Antichi ricordi

Ricordando uno sportivo di casa nostra

Lo scorso mese di agosto i quotidiani ticinesi hanno ricordato la figura di Riva IV, il giocatore di calcio tanto amato dai momo, scomparso il 15 agosto all'età di 84 anni. Ferdinando Riva (detto Riva IV per distinguerlo dai fratelli, Puci per gli amici) iniziò la sua carriera nei Boys A del Mendrisio (nel 1946, all'età di 16 anni), ma già l'anno successivo fu inserito nella prima squadra. Nel 1950 vestì per la prima volta la maglia rosso-blu del Chiasso, dove giocò oltre 500 partite, segnando quasi 200 reti.

Molti ricordano ancora la sua presenza nella nazionale svizzera, in particolare la sua prima partita contro l'Italia, nel 1951, svoltasi al Cornaredo di Lugano, terminata con il pareggio di 1 a 1 grazie appunto alla rete di Riva IV. Sempre con la nazionale, partecipò ai campionati del mondo del 1954, giocati in Svizzera e vinti dalla Germania dell'Ovest, che battè in finale l'Ungheria per 3 a 2. La fotografia lo ritrae con la squadra dei Boys A del Mendrisio al torneo pasquale di Bellinzona del 1946 (in piedi, quarto da sinistra).

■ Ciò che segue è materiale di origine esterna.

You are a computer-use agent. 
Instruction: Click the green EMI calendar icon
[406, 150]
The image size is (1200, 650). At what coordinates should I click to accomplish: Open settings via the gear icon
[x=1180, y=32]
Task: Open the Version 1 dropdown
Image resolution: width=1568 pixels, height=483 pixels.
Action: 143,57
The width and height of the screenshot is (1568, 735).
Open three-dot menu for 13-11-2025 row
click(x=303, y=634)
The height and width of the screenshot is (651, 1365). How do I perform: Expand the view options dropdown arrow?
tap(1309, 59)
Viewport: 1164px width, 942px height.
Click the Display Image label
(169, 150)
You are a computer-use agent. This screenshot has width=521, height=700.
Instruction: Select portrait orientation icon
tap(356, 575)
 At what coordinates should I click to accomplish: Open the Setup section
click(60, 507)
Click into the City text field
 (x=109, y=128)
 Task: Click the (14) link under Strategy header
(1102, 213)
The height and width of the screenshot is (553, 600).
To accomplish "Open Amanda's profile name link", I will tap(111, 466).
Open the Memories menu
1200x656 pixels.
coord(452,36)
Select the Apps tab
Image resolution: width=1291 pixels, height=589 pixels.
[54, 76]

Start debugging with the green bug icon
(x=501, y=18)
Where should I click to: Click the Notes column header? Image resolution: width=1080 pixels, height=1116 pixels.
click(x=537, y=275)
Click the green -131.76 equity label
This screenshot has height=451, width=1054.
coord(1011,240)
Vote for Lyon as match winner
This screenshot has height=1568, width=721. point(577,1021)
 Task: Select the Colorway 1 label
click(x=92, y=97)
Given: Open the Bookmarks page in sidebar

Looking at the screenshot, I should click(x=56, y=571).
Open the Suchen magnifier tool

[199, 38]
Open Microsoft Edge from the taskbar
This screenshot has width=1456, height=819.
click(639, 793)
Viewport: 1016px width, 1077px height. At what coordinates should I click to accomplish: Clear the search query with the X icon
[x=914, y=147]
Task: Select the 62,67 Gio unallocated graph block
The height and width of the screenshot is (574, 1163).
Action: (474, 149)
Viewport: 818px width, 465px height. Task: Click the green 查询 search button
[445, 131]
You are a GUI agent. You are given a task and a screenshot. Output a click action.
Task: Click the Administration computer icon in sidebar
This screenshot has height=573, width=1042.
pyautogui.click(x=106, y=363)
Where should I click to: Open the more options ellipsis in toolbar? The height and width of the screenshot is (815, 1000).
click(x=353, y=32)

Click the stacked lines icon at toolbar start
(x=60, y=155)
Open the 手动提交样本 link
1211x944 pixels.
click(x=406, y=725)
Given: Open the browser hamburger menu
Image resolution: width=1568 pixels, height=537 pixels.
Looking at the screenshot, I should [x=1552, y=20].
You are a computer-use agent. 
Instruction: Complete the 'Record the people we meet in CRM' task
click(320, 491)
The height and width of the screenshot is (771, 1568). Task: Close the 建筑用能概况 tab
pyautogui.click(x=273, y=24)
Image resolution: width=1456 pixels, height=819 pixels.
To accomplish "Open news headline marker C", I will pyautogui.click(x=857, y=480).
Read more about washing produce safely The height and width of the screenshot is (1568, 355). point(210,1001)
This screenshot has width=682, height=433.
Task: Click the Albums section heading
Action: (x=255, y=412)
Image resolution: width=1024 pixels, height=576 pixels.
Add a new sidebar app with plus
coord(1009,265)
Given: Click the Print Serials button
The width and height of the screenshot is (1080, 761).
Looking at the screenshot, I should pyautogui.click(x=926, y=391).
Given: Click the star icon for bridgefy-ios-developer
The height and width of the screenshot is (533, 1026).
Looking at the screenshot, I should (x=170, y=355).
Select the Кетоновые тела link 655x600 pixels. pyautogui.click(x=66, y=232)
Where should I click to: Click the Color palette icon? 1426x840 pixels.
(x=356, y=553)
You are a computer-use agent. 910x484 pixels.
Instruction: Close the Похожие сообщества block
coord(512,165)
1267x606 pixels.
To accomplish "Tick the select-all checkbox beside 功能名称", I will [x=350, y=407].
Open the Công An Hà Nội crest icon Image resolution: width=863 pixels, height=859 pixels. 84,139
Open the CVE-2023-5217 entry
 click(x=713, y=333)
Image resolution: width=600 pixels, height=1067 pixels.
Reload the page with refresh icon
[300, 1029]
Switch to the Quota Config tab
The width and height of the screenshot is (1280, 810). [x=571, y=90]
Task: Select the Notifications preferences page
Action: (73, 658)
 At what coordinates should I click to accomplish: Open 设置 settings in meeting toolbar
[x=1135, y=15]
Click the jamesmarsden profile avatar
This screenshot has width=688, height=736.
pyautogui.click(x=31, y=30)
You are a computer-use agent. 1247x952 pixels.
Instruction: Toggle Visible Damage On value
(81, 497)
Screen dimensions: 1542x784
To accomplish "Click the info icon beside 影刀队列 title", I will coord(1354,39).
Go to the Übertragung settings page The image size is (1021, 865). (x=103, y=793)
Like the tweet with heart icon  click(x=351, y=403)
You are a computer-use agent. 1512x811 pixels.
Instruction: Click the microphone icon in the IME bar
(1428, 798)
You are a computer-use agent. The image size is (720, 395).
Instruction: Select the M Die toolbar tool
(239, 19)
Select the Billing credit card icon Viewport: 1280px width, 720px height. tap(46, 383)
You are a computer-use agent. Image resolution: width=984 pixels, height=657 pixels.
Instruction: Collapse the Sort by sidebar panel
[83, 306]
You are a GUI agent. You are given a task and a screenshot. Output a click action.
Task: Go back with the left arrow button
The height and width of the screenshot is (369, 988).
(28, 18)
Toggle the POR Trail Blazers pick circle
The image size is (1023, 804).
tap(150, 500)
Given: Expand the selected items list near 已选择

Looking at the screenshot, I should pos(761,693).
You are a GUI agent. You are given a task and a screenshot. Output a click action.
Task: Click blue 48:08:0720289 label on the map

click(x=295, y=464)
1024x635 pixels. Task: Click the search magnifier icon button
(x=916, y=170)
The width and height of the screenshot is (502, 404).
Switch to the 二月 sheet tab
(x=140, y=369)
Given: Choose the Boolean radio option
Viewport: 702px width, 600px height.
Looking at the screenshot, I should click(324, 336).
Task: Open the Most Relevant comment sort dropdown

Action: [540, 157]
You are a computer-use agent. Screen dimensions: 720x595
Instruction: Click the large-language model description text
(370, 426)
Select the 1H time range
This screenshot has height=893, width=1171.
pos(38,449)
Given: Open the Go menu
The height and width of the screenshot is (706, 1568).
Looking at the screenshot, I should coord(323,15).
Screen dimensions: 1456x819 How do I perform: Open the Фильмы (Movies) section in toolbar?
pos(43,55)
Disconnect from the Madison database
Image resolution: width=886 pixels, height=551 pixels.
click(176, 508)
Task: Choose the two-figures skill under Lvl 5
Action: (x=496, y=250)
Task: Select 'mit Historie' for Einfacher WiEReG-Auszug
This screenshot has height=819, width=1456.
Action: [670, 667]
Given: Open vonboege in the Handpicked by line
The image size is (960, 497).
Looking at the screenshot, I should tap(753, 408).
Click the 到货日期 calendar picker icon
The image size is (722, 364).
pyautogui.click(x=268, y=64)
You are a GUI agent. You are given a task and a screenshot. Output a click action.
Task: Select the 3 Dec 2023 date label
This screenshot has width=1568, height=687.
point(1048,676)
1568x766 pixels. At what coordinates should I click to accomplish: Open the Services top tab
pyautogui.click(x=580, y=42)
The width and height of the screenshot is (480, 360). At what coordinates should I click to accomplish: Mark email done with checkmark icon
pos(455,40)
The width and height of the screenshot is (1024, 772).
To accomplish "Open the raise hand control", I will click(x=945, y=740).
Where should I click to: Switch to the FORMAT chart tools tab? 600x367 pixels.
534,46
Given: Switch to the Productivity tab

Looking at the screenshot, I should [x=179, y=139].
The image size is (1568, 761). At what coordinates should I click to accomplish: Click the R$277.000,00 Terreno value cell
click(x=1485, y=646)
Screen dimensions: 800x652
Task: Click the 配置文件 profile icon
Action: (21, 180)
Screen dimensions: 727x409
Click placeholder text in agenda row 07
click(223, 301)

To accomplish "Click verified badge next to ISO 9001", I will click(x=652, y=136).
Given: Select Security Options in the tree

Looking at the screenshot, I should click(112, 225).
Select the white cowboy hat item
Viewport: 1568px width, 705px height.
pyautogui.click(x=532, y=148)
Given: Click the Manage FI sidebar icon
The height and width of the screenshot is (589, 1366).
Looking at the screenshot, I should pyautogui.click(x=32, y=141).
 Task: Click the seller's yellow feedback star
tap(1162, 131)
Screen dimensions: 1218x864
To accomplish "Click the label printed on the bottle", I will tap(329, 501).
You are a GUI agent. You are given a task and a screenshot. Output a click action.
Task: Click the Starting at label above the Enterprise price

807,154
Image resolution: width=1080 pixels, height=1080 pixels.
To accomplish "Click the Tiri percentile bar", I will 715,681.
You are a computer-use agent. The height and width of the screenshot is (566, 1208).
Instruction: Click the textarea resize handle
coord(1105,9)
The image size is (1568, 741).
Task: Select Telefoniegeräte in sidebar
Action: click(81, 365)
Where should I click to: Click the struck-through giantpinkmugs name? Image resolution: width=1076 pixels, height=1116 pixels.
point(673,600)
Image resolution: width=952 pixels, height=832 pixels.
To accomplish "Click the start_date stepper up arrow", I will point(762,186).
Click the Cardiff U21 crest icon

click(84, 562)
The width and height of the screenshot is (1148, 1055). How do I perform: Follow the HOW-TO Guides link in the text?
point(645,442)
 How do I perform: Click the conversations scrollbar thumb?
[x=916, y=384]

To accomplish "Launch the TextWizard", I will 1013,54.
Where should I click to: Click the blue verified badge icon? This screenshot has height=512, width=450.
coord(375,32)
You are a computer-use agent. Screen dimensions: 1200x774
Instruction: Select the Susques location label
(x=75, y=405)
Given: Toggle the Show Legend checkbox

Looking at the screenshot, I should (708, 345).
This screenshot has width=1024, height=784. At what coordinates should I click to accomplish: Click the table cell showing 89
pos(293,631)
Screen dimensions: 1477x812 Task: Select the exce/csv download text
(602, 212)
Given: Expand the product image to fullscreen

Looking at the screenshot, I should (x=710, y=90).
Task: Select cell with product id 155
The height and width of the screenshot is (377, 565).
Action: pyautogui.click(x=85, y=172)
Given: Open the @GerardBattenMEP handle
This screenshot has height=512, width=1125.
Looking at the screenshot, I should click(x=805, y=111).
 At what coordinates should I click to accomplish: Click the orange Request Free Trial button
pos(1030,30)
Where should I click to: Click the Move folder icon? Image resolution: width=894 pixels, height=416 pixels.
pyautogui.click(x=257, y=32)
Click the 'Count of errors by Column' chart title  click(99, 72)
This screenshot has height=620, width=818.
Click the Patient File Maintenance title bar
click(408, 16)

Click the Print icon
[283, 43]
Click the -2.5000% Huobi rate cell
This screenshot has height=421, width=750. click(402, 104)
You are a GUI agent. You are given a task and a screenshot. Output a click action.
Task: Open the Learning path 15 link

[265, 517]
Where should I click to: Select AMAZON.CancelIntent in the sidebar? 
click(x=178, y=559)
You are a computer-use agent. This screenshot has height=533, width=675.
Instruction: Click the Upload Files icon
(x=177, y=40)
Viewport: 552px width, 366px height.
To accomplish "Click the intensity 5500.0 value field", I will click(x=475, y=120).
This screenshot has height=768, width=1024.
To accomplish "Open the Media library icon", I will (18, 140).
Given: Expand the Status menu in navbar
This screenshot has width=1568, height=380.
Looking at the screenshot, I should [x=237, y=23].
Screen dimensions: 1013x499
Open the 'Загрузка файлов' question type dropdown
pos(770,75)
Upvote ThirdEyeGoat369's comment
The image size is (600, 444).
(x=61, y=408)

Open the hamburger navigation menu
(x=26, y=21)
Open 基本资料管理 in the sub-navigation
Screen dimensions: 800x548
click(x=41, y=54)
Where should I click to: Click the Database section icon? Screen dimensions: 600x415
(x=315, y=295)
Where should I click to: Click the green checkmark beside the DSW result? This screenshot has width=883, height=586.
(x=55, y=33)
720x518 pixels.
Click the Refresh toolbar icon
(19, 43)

La formazione era la seguente. Accosciati, da sinistra: Alfredo Lanfranconi, Alberto Delucchi, Poma, Flavio Leonardi, Paolino Bernasconi.
In piedi
: Rezzonico (dirigente), Elio Falagiarda, Paolo Solcà, Ferdinando Riva, Testorelli, Briccola, Edo Mariotti, Walter Macconi, Landoni (dirigente). I nomi evidenziati in neretto sono quelli dei giocatori di Arogno. «L'allenamento settimanale – ricordano testimoni di quell'epoca – finiva la sera tardi, sempre con 10 giri del campo, dopo di che i ragazzi prendevano il treno per Maroggia e salivano a piedi fino ad Arogno. Sempre di Arogno giocarono nel Fc Mendrisio Sergio Franzosi, Emilio Guidi e Enzo Tschui (portiere), che subentrò a Poma».

I marciatori della Sal nel 1957

Tempi d'oro per la marcia quelli a cui ci riportano le immagini consegnateci da Giorgio Poretti, il quale nel lontano 1957 formava con Sergio Botta e Felice Meregalli il terzetto della Società atletica Lugano (Sal) impegnato in una gara a staffetta: ogni atleta percorreva 3 chilometri nell'anello di Cornaredo, per poi cedere il testimone al compagno di squadra. La competizione fu vinta proprio dalla Sal.

Felice Meregalli, conclusa la sua fatica, passa il testimone a Giorgio Poretti.

Sergio Botta, ricevuto il testimone da Giorgio Poretti, si lancia nella sua frazione.